Tip #1. Be honest and transparent
Internet communities are notoriously good at smelling a rat. If you’re not honest, even by omission, you can get in big trouble.
Tip #2. Provide tools
More and more media is not simply being passively consumed but being remixed. Give a community tools they can use to upload artwork, create their own blog, or join a message board. For example, if a person is able to upload a picture of himself dressed as a character from a game, he feels like he’s actually doing something rather than just passively viewing a trailer of the game.
Tip #3. Don’t try to control the message
A brand used to be able to carry a company through hard times. Today, brands can’t trust that anymore, because the minute a company does something "wrong," it’s dissected online. If you decide not to put up a message board because you’re afraid people might write something negative about you, you’re simply hiding your head in the sand.
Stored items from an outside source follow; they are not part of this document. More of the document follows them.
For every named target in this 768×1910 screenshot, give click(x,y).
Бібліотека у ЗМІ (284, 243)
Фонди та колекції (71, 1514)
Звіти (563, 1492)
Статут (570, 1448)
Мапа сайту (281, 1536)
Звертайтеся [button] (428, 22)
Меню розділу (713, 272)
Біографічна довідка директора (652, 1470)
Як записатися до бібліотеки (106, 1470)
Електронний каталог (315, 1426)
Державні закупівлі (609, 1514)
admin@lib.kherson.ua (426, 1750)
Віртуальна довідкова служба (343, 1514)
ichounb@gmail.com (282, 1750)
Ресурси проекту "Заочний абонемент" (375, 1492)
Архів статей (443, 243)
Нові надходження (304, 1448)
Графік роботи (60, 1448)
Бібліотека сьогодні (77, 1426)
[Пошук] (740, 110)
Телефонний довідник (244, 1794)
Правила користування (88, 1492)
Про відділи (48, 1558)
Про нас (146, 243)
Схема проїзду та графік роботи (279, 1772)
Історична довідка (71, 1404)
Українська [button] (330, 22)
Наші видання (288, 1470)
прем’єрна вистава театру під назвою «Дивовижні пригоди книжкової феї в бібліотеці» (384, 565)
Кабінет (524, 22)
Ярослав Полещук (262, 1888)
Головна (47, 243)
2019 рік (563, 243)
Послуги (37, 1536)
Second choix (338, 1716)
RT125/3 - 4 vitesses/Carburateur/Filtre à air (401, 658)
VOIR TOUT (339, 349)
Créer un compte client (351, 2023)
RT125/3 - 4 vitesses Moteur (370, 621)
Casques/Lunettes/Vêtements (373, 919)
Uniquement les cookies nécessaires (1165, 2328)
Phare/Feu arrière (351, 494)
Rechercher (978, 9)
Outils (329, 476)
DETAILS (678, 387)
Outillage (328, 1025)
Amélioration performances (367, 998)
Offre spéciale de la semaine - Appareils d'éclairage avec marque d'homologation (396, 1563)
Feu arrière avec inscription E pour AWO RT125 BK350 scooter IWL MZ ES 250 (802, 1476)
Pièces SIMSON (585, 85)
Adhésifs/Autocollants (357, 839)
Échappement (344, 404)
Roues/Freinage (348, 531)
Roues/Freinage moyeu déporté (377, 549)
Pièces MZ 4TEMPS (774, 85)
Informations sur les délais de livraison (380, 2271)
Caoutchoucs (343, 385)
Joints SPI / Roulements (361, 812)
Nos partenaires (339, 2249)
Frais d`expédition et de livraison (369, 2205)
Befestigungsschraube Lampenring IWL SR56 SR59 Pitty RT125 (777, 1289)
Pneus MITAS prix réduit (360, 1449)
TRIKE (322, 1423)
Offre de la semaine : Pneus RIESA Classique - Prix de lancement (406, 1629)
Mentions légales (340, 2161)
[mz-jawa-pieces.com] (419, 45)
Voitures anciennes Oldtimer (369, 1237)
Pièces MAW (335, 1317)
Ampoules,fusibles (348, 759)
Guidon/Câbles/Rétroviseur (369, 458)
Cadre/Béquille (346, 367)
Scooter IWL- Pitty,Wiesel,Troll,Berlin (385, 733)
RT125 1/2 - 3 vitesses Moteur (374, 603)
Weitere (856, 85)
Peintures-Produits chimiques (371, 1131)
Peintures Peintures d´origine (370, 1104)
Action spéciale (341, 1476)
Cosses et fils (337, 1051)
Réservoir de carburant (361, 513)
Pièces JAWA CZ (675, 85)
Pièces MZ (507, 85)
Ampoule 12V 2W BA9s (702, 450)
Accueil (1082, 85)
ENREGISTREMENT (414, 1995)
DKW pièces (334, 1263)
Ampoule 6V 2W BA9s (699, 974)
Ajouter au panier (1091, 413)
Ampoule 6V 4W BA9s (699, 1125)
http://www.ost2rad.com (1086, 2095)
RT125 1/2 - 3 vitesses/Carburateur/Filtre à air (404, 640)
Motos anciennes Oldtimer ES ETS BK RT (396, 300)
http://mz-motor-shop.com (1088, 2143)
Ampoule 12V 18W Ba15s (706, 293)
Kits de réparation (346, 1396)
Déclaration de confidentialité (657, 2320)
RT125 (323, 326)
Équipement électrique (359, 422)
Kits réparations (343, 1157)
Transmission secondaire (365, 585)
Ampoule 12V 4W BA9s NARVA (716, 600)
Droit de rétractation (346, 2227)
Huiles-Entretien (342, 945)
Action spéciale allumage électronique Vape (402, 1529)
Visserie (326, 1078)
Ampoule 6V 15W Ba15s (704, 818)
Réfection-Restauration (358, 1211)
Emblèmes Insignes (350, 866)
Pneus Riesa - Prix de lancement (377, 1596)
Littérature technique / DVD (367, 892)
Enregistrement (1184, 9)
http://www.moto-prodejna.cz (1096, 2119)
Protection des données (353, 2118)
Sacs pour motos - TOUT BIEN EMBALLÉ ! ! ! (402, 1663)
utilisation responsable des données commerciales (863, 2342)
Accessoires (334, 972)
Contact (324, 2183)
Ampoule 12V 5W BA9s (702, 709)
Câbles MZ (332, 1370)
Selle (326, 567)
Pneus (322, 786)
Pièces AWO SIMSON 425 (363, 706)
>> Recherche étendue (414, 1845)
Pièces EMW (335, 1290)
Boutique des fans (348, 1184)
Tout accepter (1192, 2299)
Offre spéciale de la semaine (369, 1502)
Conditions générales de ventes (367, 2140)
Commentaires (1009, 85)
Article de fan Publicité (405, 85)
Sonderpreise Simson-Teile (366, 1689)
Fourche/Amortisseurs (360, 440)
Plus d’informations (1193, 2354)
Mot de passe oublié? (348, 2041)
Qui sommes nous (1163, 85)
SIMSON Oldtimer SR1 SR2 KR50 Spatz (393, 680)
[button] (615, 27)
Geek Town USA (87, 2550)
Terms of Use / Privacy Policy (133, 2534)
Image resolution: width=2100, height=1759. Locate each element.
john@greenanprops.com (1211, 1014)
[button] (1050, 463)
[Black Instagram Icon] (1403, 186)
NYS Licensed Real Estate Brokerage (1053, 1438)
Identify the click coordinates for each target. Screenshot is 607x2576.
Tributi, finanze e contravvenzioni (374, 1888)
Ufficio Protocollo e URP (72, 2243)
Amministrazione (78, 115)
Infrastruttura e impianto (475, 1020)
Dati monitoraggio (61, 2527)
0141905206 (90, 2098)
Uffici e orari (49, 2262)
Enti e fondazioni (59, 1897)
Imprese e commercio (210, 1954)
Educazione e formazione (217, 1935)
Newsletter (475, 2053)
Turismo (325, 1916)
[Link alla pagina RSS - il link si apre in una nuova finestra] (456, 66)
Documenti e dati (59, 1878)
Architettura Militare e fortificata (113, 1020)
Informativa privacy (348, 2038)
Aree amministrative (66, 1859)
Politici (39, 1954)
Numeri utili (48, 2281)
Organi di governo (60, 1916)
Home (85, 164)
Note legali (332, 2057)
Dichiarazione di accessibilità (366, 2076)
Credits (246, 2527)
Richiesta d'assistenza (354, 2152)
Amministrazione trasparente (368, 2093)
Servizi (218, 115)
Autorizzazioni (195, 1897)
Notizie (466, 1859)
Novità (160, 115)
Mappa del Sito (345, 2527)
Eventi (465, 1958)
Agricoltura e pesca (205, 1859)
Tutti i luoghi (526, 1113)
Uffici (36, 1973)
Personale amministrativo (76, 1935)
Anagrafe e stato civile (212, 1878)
Instead, learn from what is being said.
Tip #4. Hierarchy is important
In a community, "elders" begin to emerge, and their opinion counts more than the opinion of someone new. Communities like bragging rights, so find ways to make status clear. You might assign points based on how many times a person has posted or how much they read on the site. A certain number of points signifies a certain rank.
Tip #5. Differentiate between blogs and message board
A blog is a soapbox, mainly for a single person, with a small number of people who give feedback. It’s "one-to-many." A message board is more of a roundtable, "many-to-many." The difference is subtle but important, and if you want to foster community you might want to consider both.